Work instructions:
1 – Summarize the passage on flower pollination in two sentences.
2 – Please write the next part of the passage on flower pollination, picking up after its final sentence.

Document section:
*** Begin section ***

As many plants mature, they develop flowers – petals of every imaginable hue whose oils perfume the air. Both the fragrance and flamboyance of flower petals are designed to attract pollinators – bees, wasps, hummingbirds, bats, beetles, flies and moths – who are lured in for nectar (not unlike how the Golden Arches bait our teenagers for French fries).
The job of our winged friends is to move pollen grains formed on a flower’s anther to the flower’s stigma. Let’s quickly detour into a brief primer on the structure of plants.
A flowering plant has ample reason to identify as non-binary as it boasts both male and female reproductive parts. The male sexual organ of the plant is referred to as the stamen, while the female sexual organ is known as the pistil containing the stigma, style and ovary.
The stamen produces pollen grains and the seeds of the plant develop in the pistil. Typically, the pollen grains are transported to the pistils with the help of insects and birds that visit flowers to pilfer their sweet juices.
Pollen grains are uncommonly sticky. This is adaptive because, as insects loot the flower for its nectar, pollen adheres to their bodies. The stigmas of flowers are also tacky and snatch the pollen grains off the flagellating insects. Pollination is the movement of pollen grains formed on a flower’s anther to the flower’s stigma. And pollinators are the delivery service.
The male reproductive cells (gametes) are carried in the pollen grain. The grain travels through the ovary tube of the plant where it meets the female gametes in the ovules. And … voila … fertilization. It’s not exactly dinner and a movie but there is a certain understated romance to it.
When the pollen fertilizes an ovule, it transforms into a seed that contains an embryo (in the form of a root and a shoot) and some stored food for future germination. Then the ovary wall develops into a pod or a fruit for the singular purpose of safeguarding the seed.
Seeds are dispersed by wind, gravity and water. In some plants, seeds are housed within a fruit – such as apples and oranges. These fruits, including the seeds, are eaten by animals who then disperse the seeds when they defecate, unwittingly planting them in fertilizer.

*** End section ***

Record set:
*** Begin section ***

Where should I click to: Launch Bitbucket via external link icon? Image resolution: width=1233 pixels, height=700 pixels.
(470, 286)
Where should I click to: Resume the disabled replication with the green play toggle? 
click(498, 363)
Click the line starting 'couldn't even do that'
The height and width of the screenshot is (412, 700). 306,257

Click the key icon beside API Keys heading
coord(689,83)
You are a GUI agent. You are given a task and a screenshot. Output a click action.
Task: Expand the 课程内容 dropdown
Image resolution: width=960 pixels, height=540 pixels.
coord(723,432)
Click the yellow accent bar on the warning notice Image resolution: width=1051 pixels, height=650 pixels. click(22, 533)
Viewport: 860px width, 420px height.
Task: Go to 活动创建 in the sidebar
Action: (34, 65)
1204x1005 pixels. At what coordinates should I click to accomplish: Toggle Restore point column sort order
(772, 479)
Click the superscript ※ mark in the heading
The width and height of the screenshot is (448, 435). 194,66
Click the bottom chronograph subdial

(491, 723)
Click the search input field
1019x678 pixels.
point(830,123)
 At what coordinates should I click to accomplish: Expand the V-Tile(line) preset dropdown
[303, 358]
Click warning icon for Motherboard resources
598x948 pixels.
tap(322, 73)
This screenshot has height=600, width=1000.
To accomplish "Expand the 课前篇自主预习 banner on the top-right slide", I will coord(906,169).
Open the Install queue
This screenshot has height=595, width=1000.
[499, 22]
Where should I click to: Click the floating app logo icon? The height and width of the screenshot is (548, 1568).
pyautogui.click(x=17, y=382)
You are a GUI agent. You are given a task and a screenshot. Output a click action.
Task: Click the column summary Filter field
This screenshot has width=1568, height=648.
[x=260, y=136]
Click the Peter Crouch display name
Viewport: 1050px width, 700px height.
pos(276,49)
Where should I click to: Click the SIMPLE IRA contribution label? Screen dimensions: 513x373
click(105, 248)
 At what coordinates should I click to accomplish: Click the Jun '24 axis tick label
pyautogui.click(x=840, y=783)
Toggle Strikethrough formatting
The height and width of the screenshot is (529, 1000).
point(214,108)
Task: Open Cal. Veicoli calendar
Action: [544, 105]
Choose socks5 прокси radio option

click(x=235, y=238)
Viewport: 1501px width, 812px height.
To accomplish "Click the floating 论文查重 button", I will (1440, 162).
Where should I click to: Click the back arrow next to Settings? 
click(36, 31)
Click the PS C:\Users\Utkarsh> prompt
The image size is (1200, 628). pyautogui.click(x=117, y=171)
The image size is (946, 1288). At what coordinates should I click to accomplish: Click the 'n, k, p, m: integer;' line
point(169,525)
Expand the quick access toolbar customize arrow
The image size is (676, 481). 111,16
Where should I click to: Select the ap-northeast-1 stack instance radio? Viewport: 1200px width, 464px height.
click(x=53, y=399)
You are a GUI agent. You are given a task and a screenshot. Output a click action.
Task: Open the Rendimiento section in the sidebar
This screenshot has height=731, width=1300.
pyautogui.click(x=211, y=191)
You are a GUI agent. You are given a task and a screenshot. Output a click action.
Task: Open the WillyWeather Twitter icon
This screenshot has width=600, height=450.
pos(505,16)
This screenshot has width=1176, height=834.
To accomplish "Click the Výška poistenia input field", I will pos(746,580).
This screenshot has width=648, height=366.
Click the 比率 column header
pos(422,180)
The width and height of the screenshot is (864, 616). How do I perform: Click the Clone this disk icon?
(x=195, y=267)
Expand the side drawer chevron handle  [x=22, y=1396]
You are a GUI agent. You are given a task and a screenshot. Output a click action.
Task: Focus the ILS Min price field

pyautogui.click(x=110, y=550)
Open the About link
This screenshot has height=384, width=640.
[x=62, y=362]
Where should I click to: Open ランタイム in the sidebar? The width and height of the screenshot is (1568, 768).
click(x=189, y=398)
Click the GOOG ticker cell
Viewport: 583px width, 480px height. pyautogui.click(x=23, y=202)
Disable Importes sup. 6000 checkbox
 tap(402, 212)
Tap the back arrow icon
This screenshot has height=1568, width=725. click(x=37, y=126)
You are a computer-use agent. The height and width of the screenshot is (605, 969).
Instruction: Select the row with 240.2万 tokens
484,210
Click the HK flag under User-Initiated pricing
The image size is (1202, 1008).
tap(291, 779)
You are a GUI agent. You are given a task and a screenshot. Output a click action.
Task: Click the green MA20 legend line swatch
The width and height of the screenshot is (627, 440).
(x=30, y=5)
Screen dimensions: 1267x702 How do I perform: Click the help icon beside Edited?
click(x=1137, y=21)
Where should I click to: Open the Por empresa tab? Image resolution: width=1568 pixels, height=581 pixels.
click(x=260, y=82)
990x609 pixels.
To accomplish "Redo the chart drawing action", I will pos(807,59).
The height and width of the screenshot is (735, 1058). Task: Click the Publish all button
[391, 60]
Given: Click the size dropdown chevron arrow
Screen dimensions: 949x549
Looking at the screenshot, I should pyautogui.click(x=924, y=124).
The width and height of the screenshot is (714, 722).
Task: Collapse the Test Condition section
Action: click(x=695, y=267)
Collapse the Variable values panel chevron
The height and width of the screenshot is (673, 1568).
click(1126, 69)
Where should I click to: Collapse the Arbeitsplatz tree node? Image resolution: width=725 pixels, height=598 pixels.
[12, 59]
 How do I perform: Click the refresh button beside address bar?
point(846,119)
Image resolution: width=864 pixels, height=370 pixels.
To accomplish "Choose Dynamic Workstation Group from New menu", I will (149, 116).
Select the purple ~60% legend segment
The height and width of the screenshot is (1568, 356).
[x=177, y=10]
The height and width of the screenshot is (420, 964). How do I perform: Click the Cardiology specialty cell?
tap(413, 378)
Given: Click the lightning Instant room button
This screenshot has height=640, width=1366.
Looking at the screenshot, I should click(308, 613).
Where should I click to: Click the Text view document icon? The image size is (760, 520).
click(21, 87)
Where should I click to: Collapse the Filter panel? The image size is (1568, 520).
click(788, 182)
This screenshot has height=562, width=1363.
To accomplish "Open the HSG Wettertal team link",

*** End section ***

Set of answers:
1 – Flowers use fragrance, color, and nectar to attract pollinators, whose bodies pick up sticky pollen made by the stamen and carry it to the tacky stigma of the pistil. The male gametes in the pollen then fertilize the ovules, which become seeds protected by a pod or fruit and dispersed by wind, gravity, water, or animals that eat the fruit.

2 –
Seed, germination, sprouting, seedling, maturing, pollination, fertilization, fruiting, seed.
And around and around it goes. Seeds beget seeds within an intricate web of mutuality and interdependence that evolved over millions of years.
Nature designs for life. Regeneration is built into its operating system.
The bee mutually arises with the flower. Their tryst produces the fruits upon which we dine and delight and, in our metabolism of them, generate the carbon dioxide that is subsequently extracted from the atmosphere by the plant’s plastids for the production of energy, much of which is recycled back into the fruit.
There is no boss in nature’s equation. Nature is a democracy. Everyone plays a part. There is a reciprocity and mutuality baked into it. Sure, there are trophic hierarchies – tops of the food chain. But ecosystems can be equally upended from the top or the bottom. You exterminate the wolves and a top-down trophic cascade results, leaving the grasslands fallow. You kill all the microbes in the soil with herbicides and a bottom-up cascade ensues. Plant life becomes frail, stripped of nutrients and unable to provide proper sustenance to those up the food chain.
Evolution produces a sensitive order. It’s neither stable nor perfect nor fair. But it goes on, learning through the eyes of trillions of its modifications. This force, this great aggregate intelligence, is the great oneness of the universe. It is the Brahman. And each one of us is its delegated adaptability.